## Brief A:
Convert the rows below, everything from the line containing "How do I perform: Click" down through the end of the rows, into a JSON list of strings with one string per line and blank lines dropped. Leave the pictures out of the answer.

## Text excerpt:

==========

The Great Record-Club CD Conspiracy? Page 3

Further evidence
From my work with various audiophile record companies, I have discovered that CDs from different plants mastered from identical sources sound subtly different. Recently, a mastering engineer played me a pressing that was so degraded from the master that we thought it had been equalized; there was an audible edge in the 2-5kHz region. There is no question that double-speed CD mastering increases jitter. Though this CD was not mastered at double speed, CD plants have been wont to master at double and even triple speed in an effort to reduce costs and increase profits. Audiophile record companies should take steps to ensure that their CDs are mastered at normal speed.

Where do we go from here?
We haven't nailed down all the factors that create a jittery or non-jittery pressing. There is no particular reason why these Columbia House CDs sound worse than the record-company originals, and not the reverse. (Will someone who has found a record-club CD that sounds better than the original please speak up?!) Columbia House should try mastering and pressing at the record company's CD plant under identical circumstances, to see if the differences disappear. Technical reviewers and mastering engineers interested in researching these issues need to get hold of a jitter analyzer which looks at the width of the pits on a CD and determines their variability in size and/or spacing.

These tests revealed a lot about digital audio. The cancellation-test result confirms that we can store and transmit digital audio with very high integrity. (I tested 20 minutes' worth of audio from 10 CDs, with zero uncorrected errors out of 106 million left- and right-channel samples.) Note that the digital audio workstation combined samples with absolutely no jitter (or there would have been an audible output due to jitter). By definition, the workstation must ignore incoming jitter---the typical jitter period is a small portion of the sample period, and the workstation works only with whole samples, not portions of samples. Incoming time variation becomes completely irrelevant. (If only we could do that in a D/A converter.) This brings us to the conclusion that in order to get consistent, good-quality digital audio, we must find a way to get jitter-free playback.

==========

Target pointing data
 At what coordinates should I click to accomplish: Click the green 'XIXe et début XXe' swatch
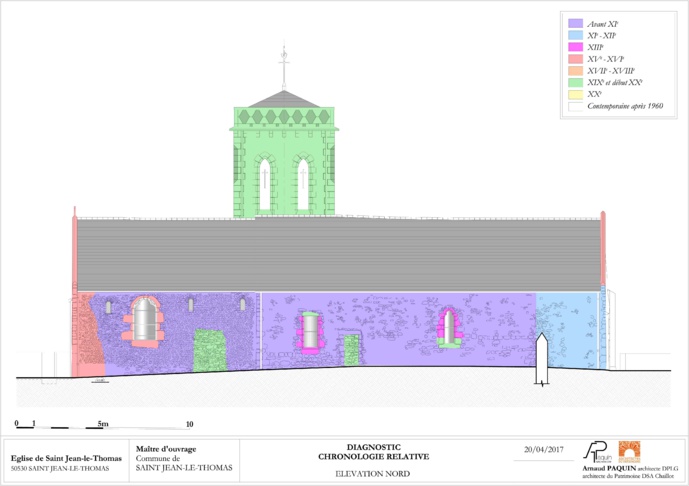pos(575,81)
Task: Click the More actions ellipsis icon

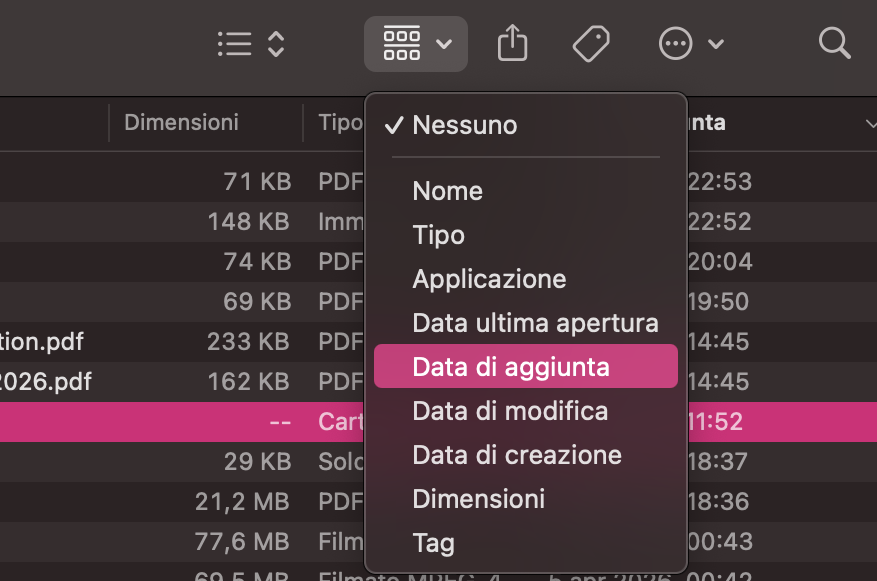Action: [675, 43]
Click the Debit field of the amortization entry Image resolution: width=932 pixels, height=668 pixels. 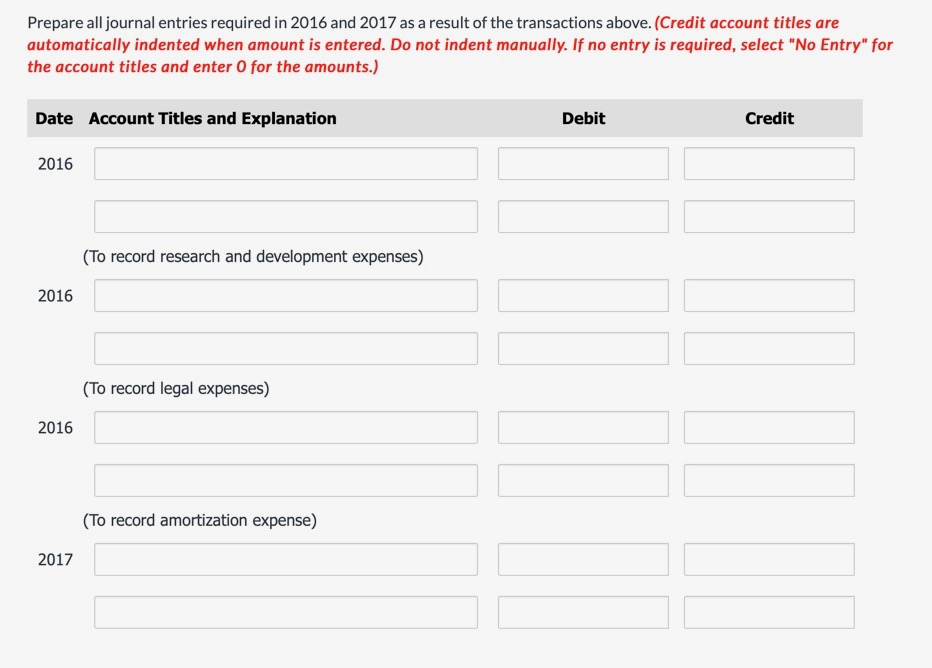[x=582, y=427]
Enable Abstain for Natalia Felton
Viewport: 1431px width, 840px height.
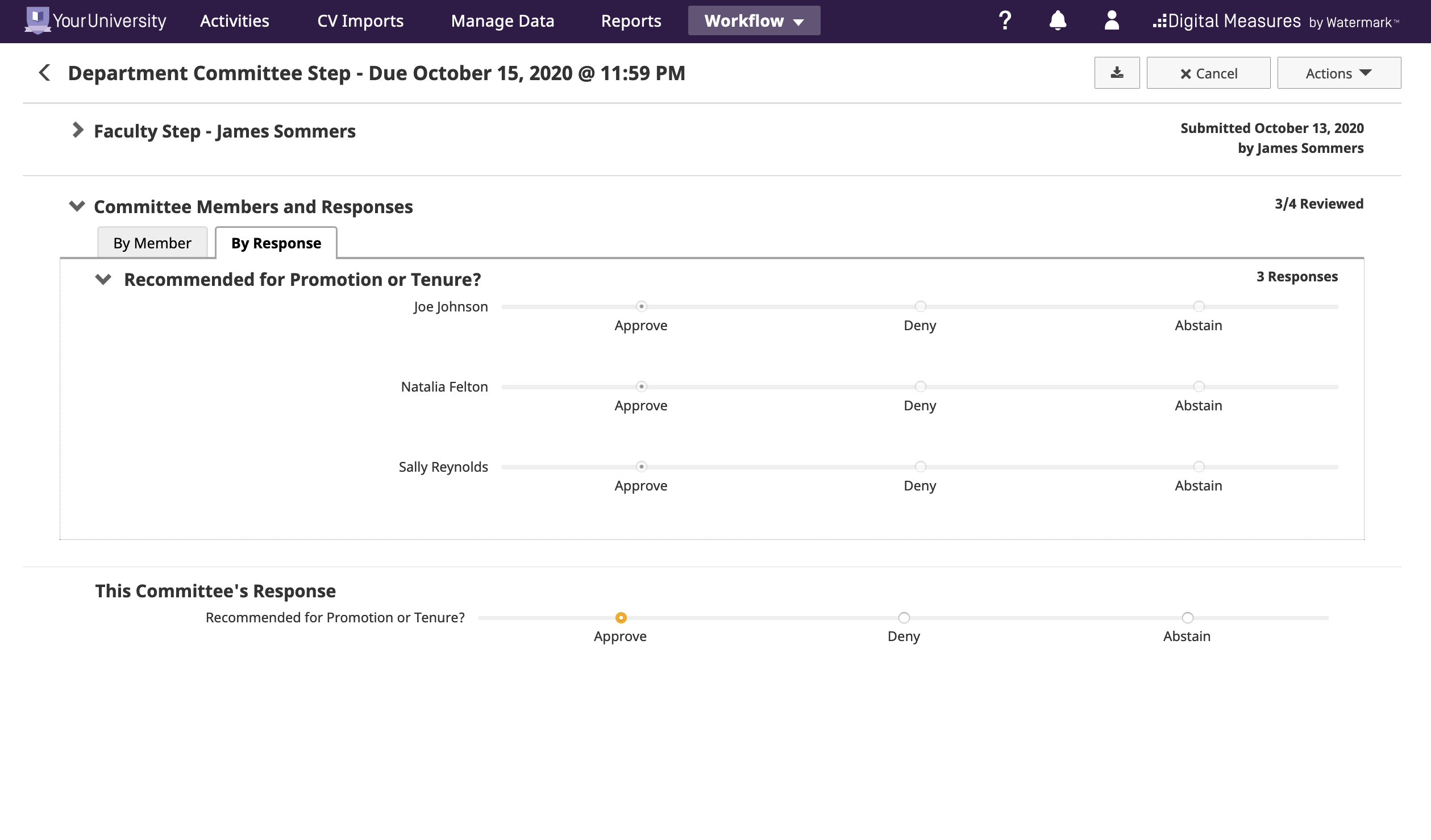pyautogui.click(x=1198, y=385)
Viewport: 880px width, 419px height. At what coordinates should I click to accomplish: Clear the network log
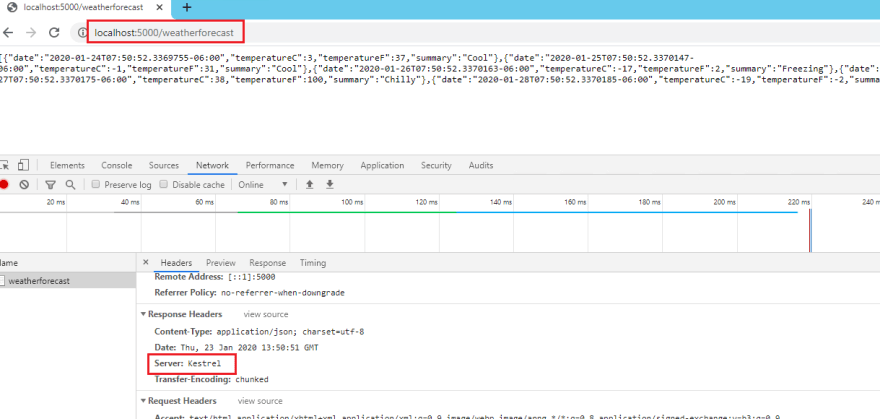click(x=25, y=185)
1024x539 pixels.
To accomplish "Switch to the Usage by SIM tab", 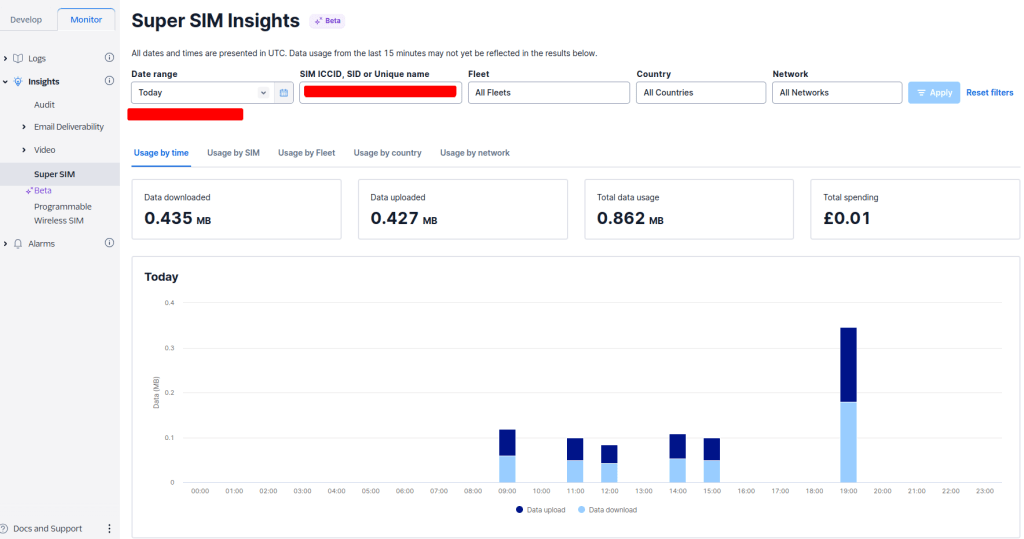I will click(233, 153).
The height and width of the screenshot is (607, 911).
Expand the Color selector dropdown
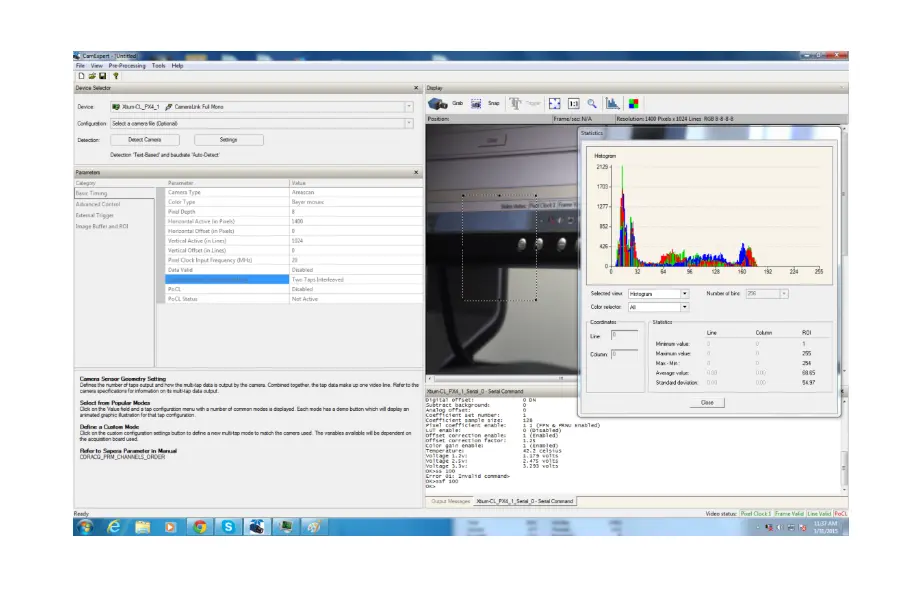point(684,307)
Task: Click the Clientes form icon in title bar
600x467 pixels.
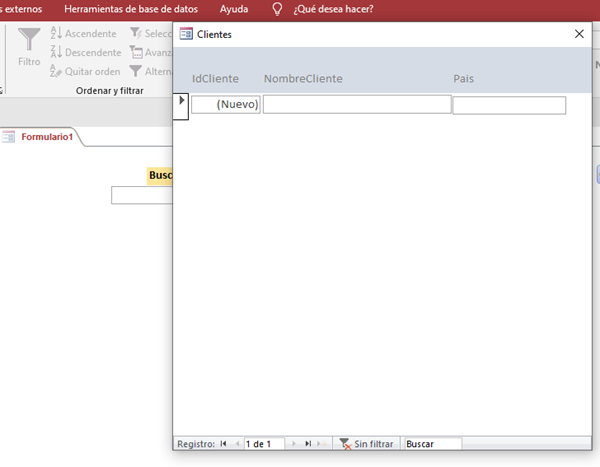Action: click(x=186, y=34)
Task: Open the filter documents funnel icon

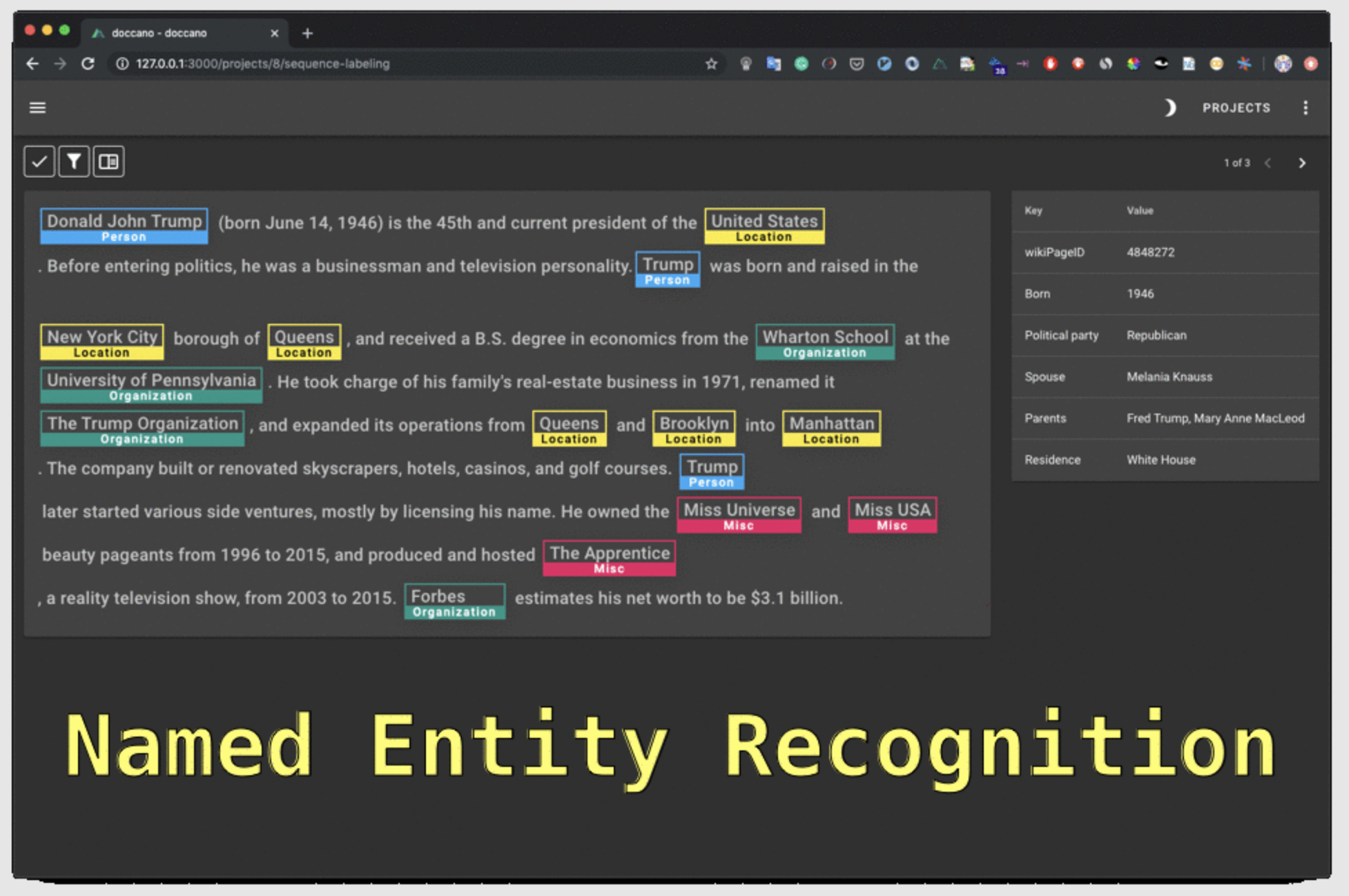Action: [x=74, y=162]
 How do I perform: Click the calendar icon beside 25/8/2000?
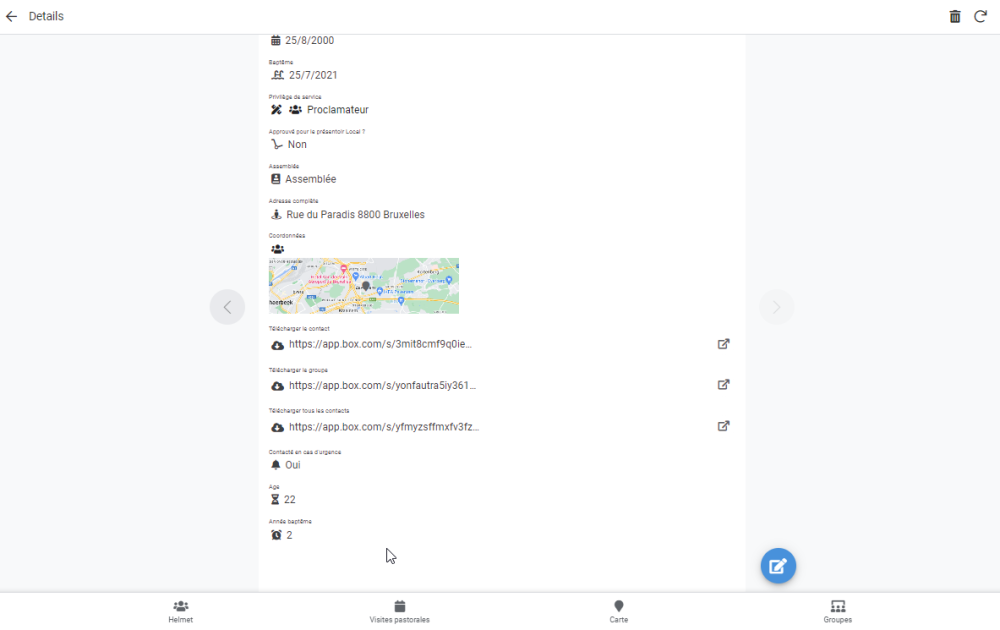275,40
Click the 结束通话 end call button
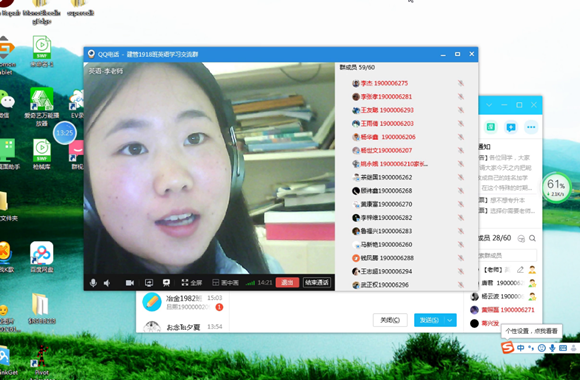580x380 pixels. tap(317, 283)
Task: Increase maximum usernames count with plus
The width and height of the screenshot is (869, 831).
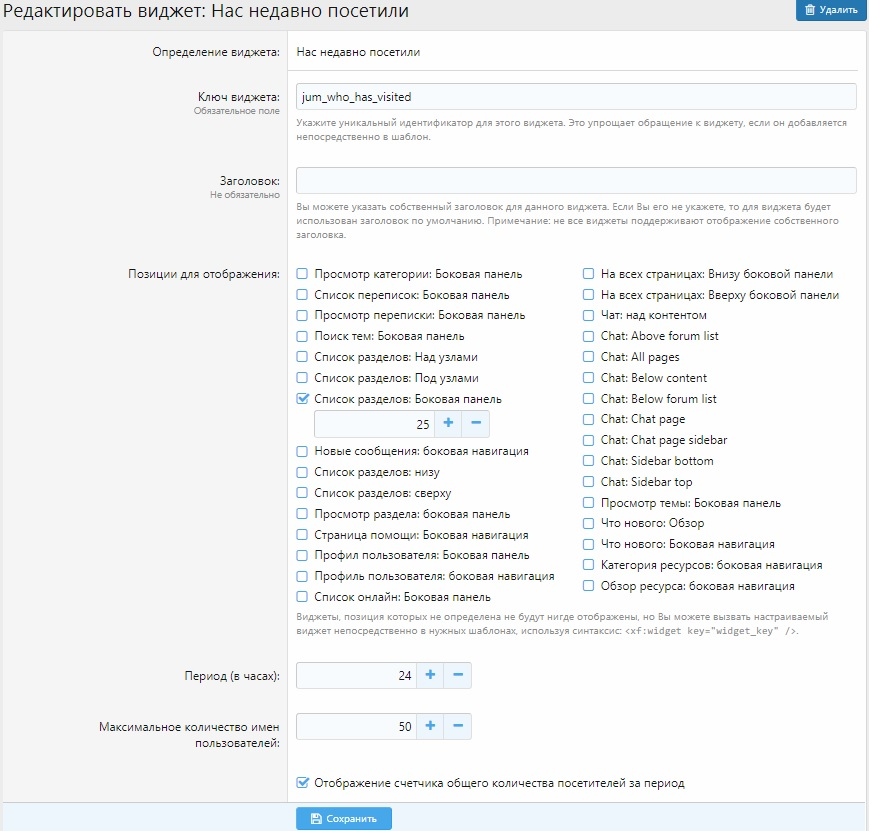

==========

## Brief B:
Answer these questions using the article on record-club CDs above, one answer per line.
(i) In what frequency region was the audible edge heard on the degraded pressing?
(ii) At what speeds have CD plants mastered in an effort to reduce costs?
(iii) From how many CDs were the 20 minutes of audio tested?

## Correct response A:
[
  " How do I perform: Click the calendar icon beside 25/8/2000?",
  "275,40",
  "Click the 结束通话 end call button",
  "580x380 pixels. tap(317, 283)",
  "Task: Increase maximum usernames count with plus",
  "The width and height of the screenshot is (869, 831)."
]

## Correct response B:
(i) The 2-5kHz region.
(ii) Double and even triple speed.
(iii) 10 CDs.